Work item: Exact copy, no pictures: restate each entry below word for word.

Records drawn from a dataset:
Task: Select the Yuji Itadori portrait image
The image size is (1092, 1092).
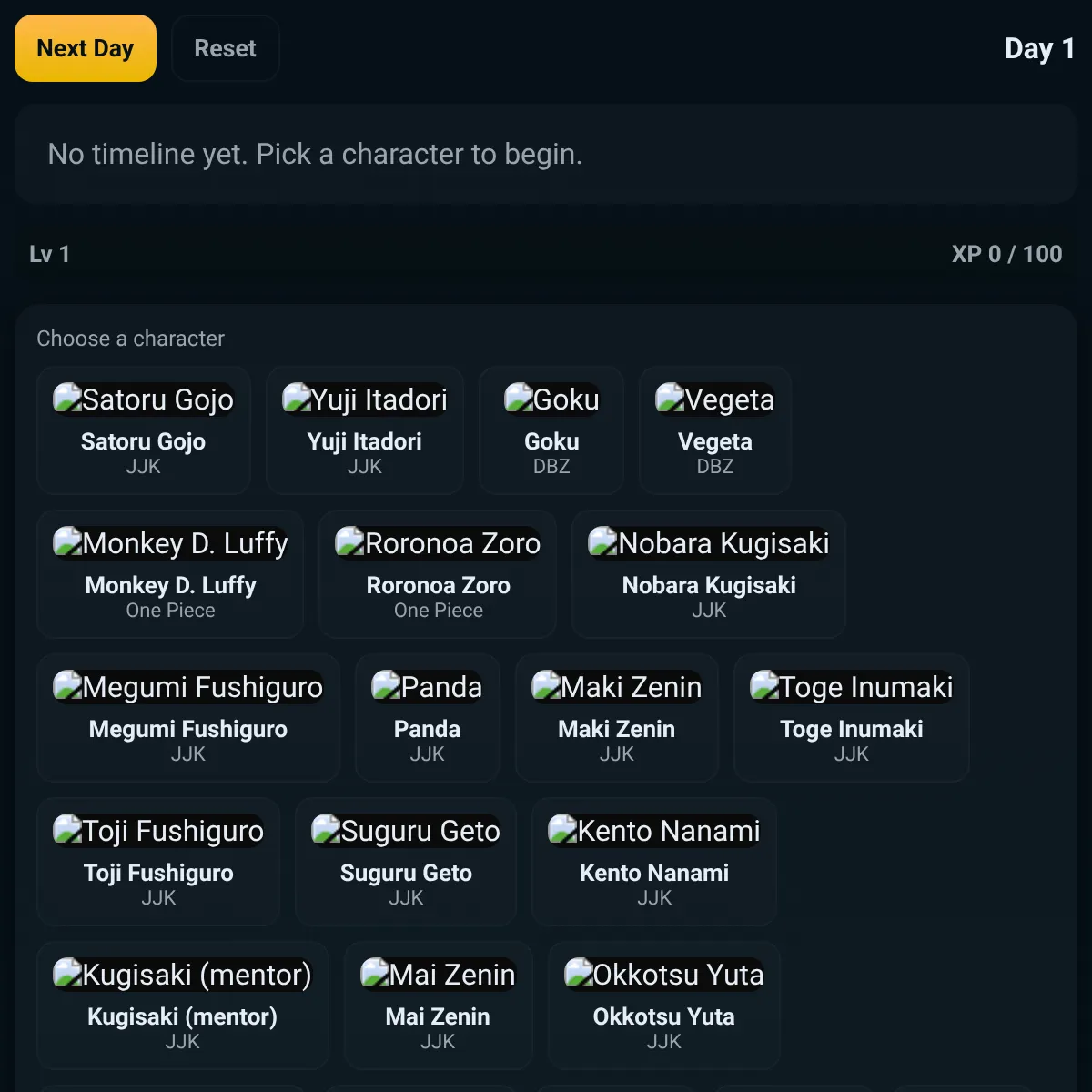Action: pos(365,399)
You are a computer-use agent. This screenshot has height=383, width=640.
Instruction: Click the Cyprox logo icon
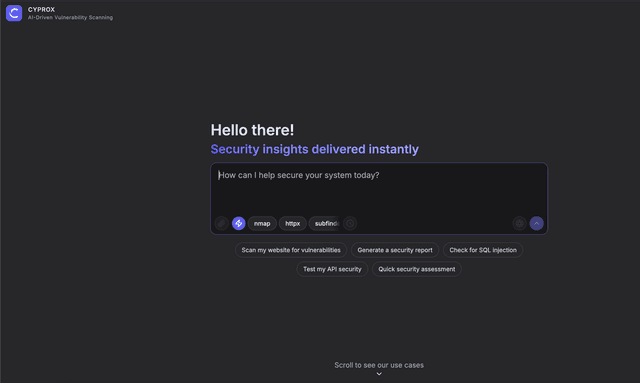coord(14,13)
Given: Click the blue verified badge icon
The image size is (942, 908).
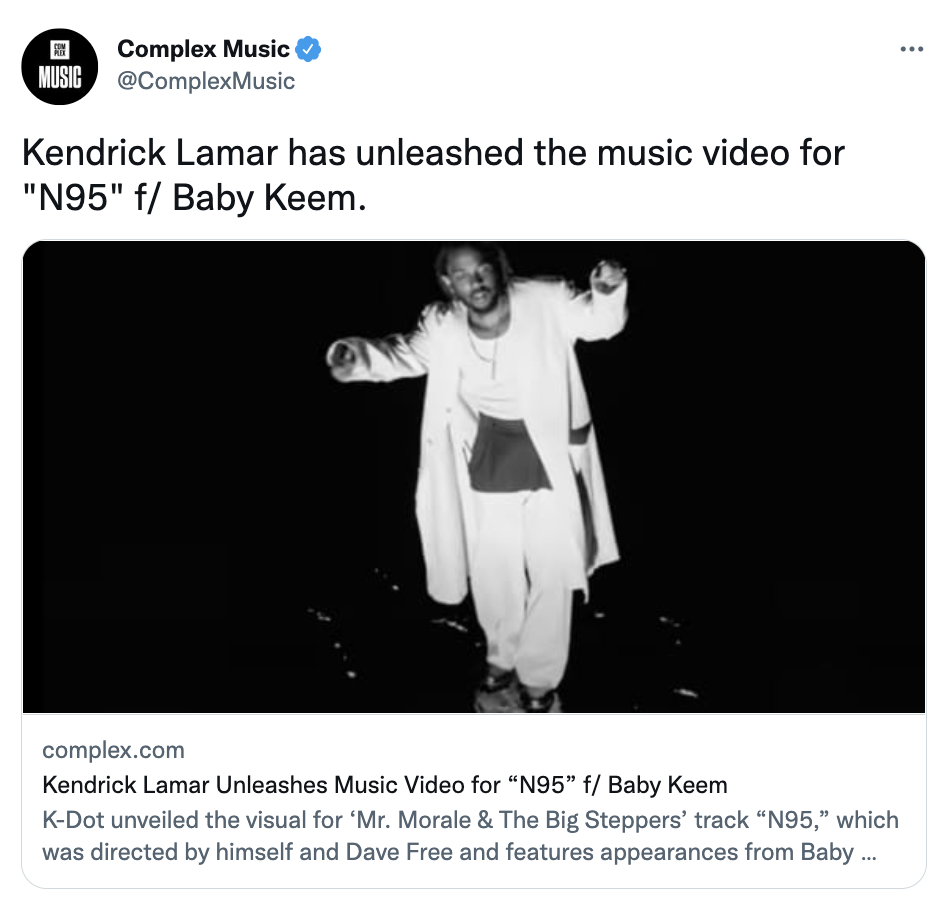Looking at the screenshot, I should point(308,49).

Task result:
Task: Select the Yuji Itadori portrait image
The image size is (1092, 1092).
Action: pos(365,399)
You are a computer-use agent. This screenshot has height=383, width=640.
Instruction: Click the Cyprox logo icon
coord(14,13)
Given: Click the blue verified badge icon
The image size is (942, 908).
Looking at the screenshot, I should point(308,49).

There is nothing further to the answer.